Give back exactly the stretch of data below from the line holding "Open the 2分 timestamp of the tweet" through the line holding "How do I perform: Dismiss", both ends included, and leave the remaining lines out.

Data shown Start Marker

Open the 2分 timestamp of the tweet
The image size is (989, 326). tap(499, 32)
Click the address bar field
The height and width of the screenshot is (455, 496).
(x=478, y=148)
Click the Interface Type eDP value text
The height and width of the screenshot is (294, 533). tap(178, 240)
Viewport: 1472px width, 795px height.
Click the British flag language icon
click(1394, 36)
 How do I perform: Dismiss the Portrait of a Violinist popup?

Data shown End Marker
Data shown Start Marker

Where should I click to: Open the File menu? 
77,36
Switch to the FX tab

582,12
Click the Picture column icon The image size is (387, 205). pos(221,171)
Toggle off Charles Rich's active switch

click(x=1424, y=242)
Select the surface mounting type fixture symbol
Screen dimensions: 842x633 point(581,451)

Data shown End Marker

* [Solution]
Open the 2分 timestamp of the tweet
The image size is (989, 326). tap(499, 32)
Click the address bar field
The height and width of the screenshot is (455, 496).
(x=478, y=148)
Click the Interface Type eDP value text
The height and width of the screenshot is (294, 533). tap(178, 240)
Viewport: 1472px width, 795px height.
Click the British flag language icon
click(1394, 36)
 How do I perform: Dismiss the Portrait of a Violinist popup?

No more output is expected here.